The MemGPT paper introduced the term "virtual context management" and is among the most cited works on LLM agent memory, helping popularize the framing of an "LLM operating system." Its core claim is that an LLM can be prompted to manage its own context the way an operating system manages physical memory, paging important information in and evicting less relevant information out, which lets agents sustain coherent conversations and reason over documents that far exceed the underlying model's native context length [1].

## What is MemGPT?

MemGPT is a memory architecture and agent framework that enables [large language models](/wiki/large_language_model) to maintain persistent, long-term memory beyond the limits of their context window. It was presented in the paper "MemGPT: Towards LLMs as Operating Systems" by Charles Packer, Sarah Wooders, Kevin Lin, Vivian Fang, Shishir G. Patil, Ion Stoica, and Joseph E. Gonzalez of UC Berkeley, posted to arXiv (2310.08560) on October 12, 2023 and revised in February 2024 [1].

The paper frames the technique explicitly in operating-system terms. As the authors put it: "we propose virtual context management, a technique drawing inspiration from hierarchical memory systems in traditional operating systems that provide the appearance of large memory resources through data movement between fast and slow memory" [1]. In this analogy the LLM plays the role of the CPU, the context window is fast main memory, and external stores are slow disk, with the model itself directing the data movement.

## Why was MemGPT created? The context-window limit

Transformer-based LLMs operate over a fixed-size [context window](/wiki/context_window), the maximum number of tokens the model can attend to at once. This bound creates two practical problems.
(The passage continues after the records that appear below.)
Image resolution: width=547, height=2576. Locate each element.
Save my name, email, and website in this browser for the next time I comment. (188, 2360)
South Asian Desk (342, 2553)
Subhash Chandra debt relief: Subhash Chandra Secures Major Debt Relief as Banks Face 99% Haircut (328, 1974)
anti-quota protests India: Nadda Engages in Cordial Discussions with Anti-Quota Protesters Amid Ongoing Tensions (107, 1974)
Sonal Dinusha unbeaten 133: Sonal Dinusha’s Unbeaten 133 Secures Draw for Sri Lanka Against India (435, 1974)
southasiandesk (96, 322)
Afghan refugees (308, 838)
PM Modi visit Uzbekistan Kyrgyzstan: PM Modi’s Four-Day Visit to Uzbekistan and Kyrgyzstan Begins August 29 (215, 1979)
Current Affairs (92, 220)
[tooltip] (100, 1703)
First, an agent in an extended conversation cannot remember facts established earlier once the dialogue history overflows the window; the older turns are simply truncated. Second, a document longer than the context window cannot be read in a single pass.
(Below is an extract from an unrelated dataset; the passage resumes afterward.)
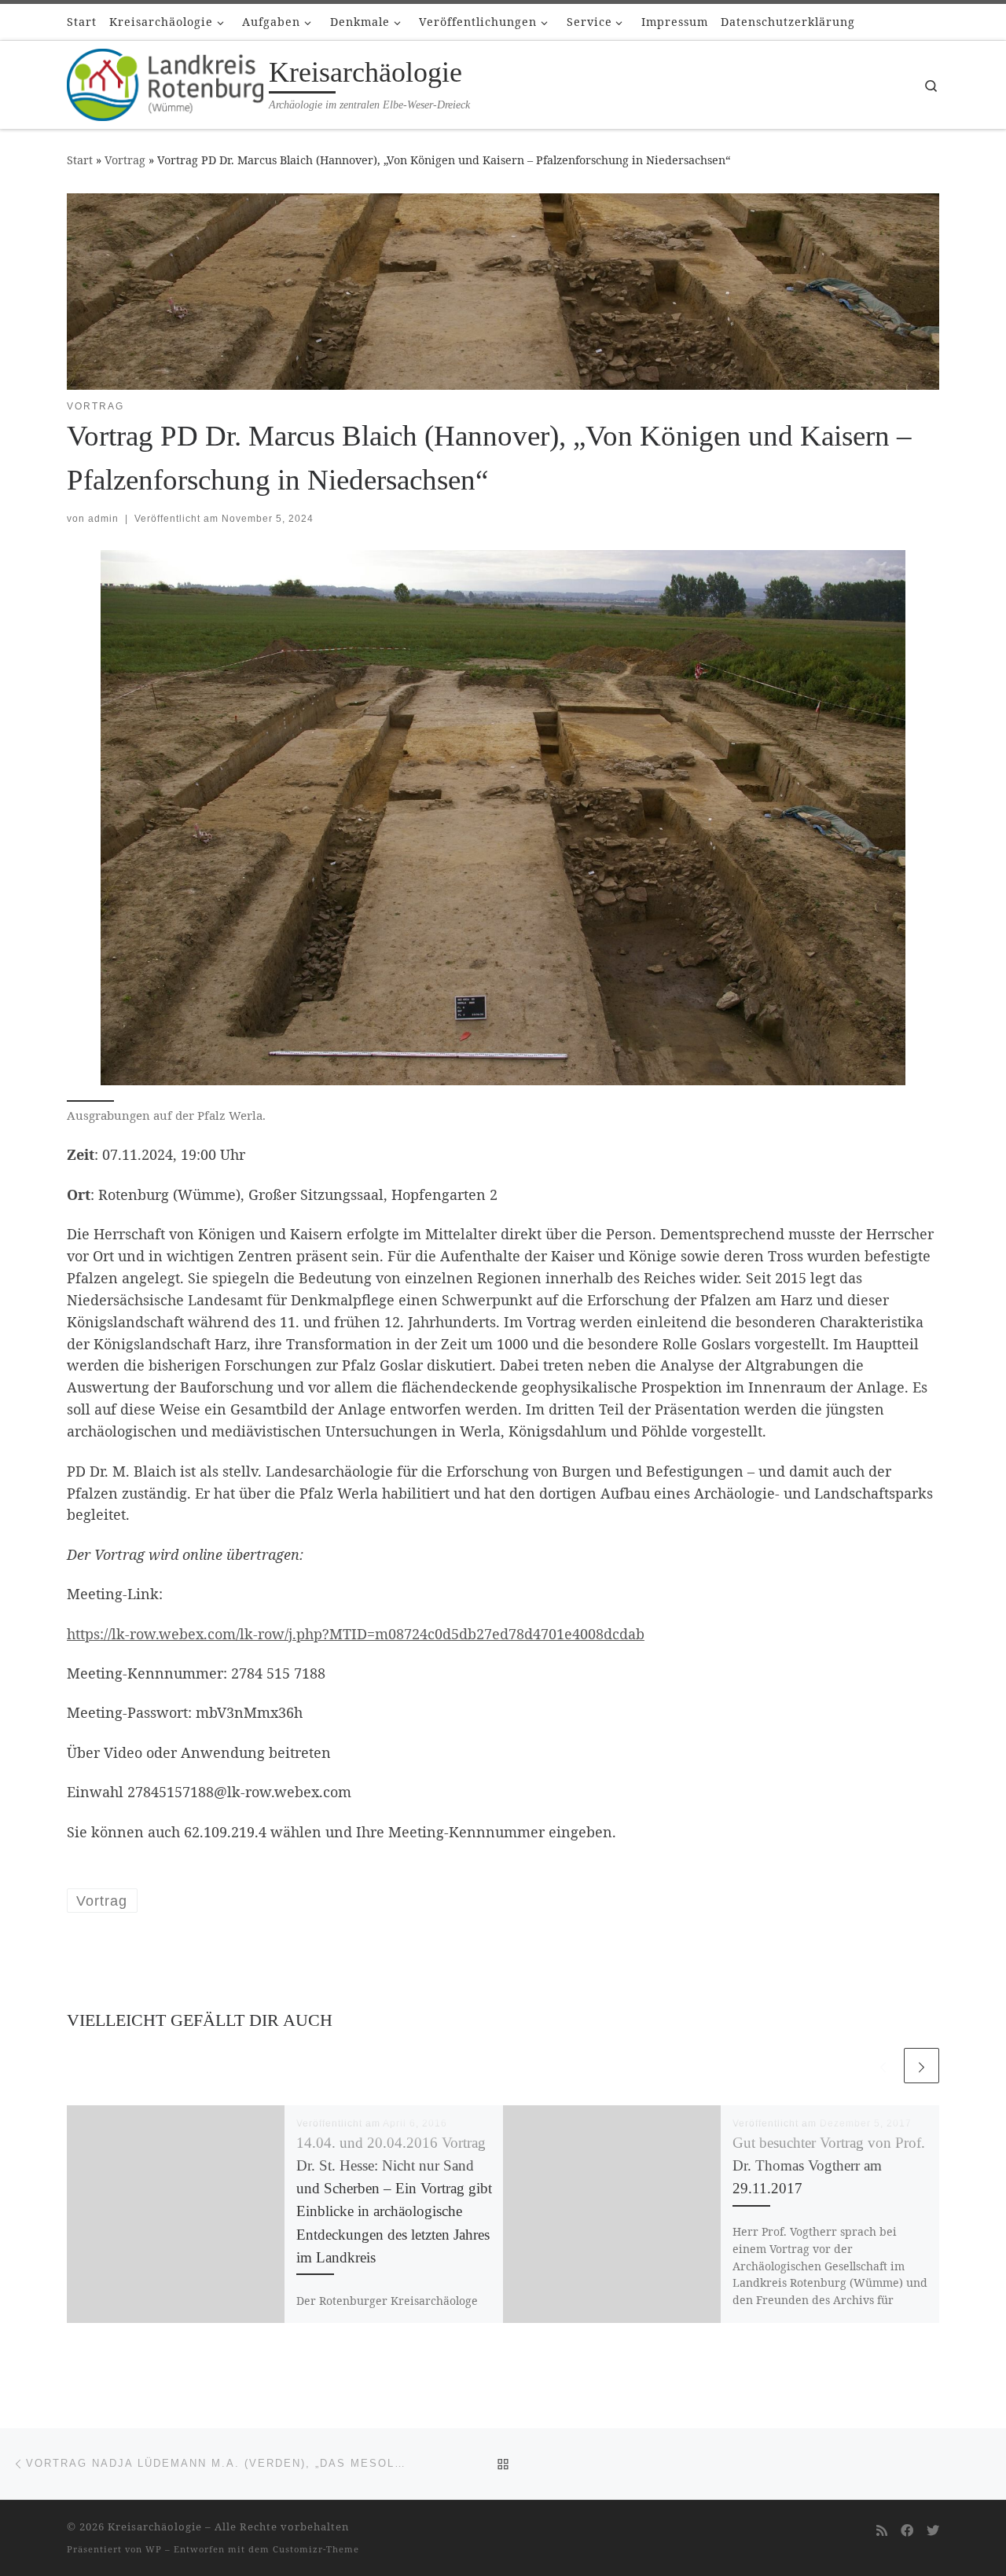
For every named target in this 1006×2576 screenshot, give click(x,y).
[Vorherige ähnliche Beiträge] (883, 2065)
Naively enlarging the context window is costly and imperfect. The compute and memory of [self-attention](/wiki/attention) scale quadratically with sequence length, and empirical work has shown that models exhibit diminishing returns on very long contexts, often failing to use information buried in the middle of a long prompt. MemGPT's authors argue that rather than relying solely on ever-larger windows, an agent should learn to manage a finite context intelligently, deciding what to keep in-context and what to offload to external storage and retrieve on demand [1].

## How does MemGPT manage memory?

MemGPT divides an agent's memory into two levels analogous to an operating system's memory hierarchy [1]:

- Main context (in-context): the data that sits inside the LLM's actual context window on every call. It is itself partitioned into the system instructions (fixed prompt describing the memory system and available functions), the working context (a fixed-size read/write block of unstructured text holding persistent facts such as the agent's persona and key details about the user), and the conversational context (a first-in-first-out, or FIFO, queue of recent messages).
- External context (out-of-context): persistent storage that lives outside the context window and must be explicitly retrieved. It comprises recall storage, a searchable log of the full message history, and archival storage, an open-ended read/write database (typically a vector store) for arbitrary facts and documents.
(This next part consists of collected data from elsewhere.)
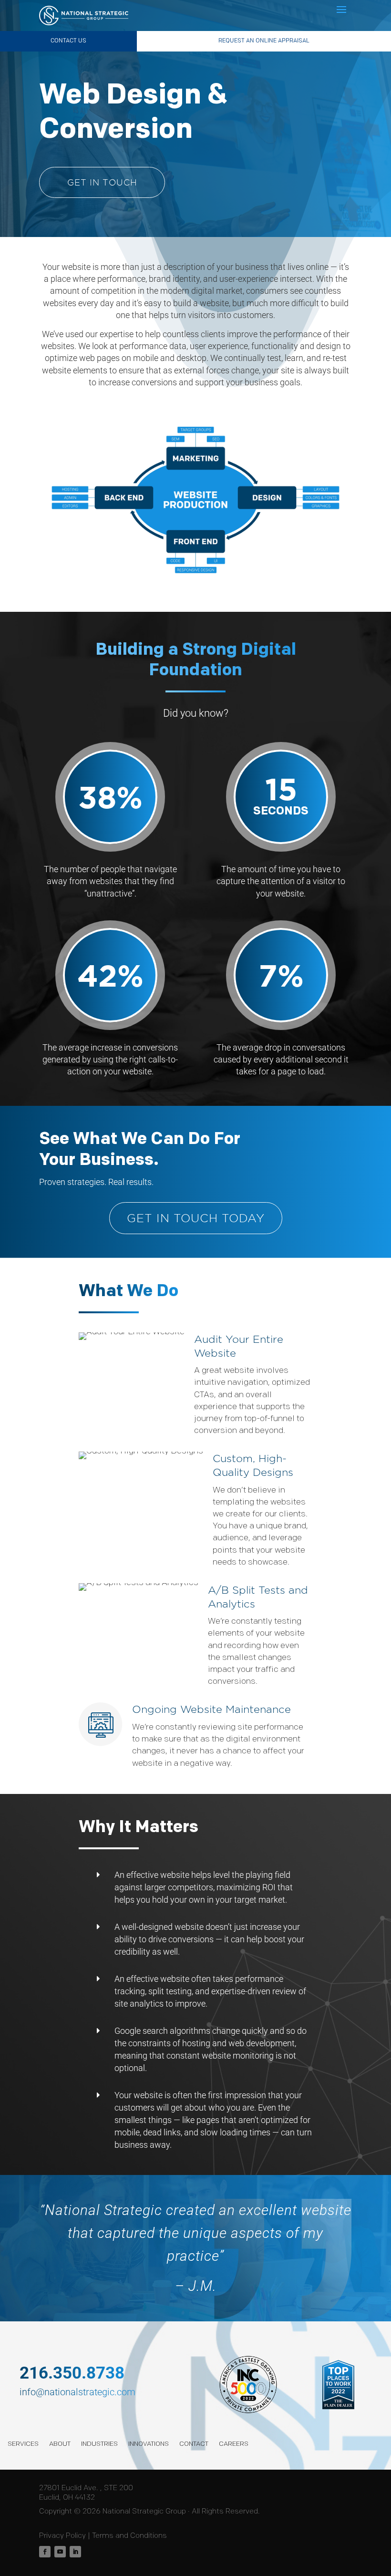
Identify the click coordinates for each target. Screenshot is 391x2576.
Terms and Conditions (129, 2536)
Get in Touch (102, 182)
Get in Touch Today (196, 1218)
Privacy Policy (62, 2536)
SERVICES (23, 2444)
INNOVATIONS (148, 2444)
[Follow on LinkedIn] (75, 2551)
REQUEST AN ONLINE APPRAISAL (263, 41)
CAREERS (233, 2444)
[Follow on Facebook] (45, 2551)
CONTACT (193, 2444)
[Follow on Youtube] (60, 2551)
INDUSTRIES (99, 2444)
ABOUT (60, 2444)
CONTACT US (68, 41)
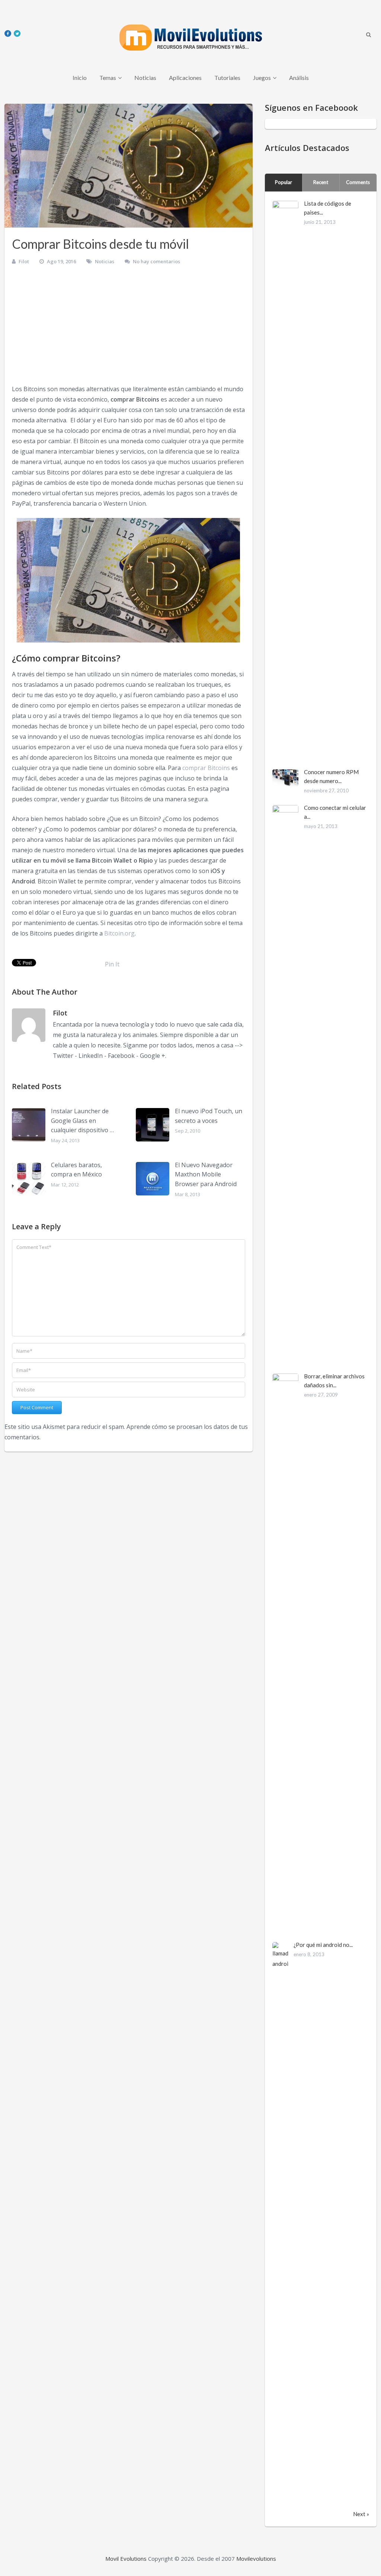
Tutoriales (227, 77)
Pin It (112, 964)
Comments (358, 182)
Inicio (80, 77)
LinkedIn (91, 1056)
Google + (152, 1056)
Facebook (121, 1056)
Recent (320, 182)
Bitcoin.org (119, 933)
The defining feature is that the LLM manages this hierarchy itself. MemGPT exposes a set of memory-editing and retrieval operations as functions, and the model is instructed to call them to maintain its own state. In the reference implementation these include operations to append to or replace text in the working context, to insert into and search archival storage, and to search the recall and conversation history [1][2]. By issuing these calls, the agent decides when to write an important fact into persistent memory (paging out) and when to fetch relevant information back into the context window (paging in).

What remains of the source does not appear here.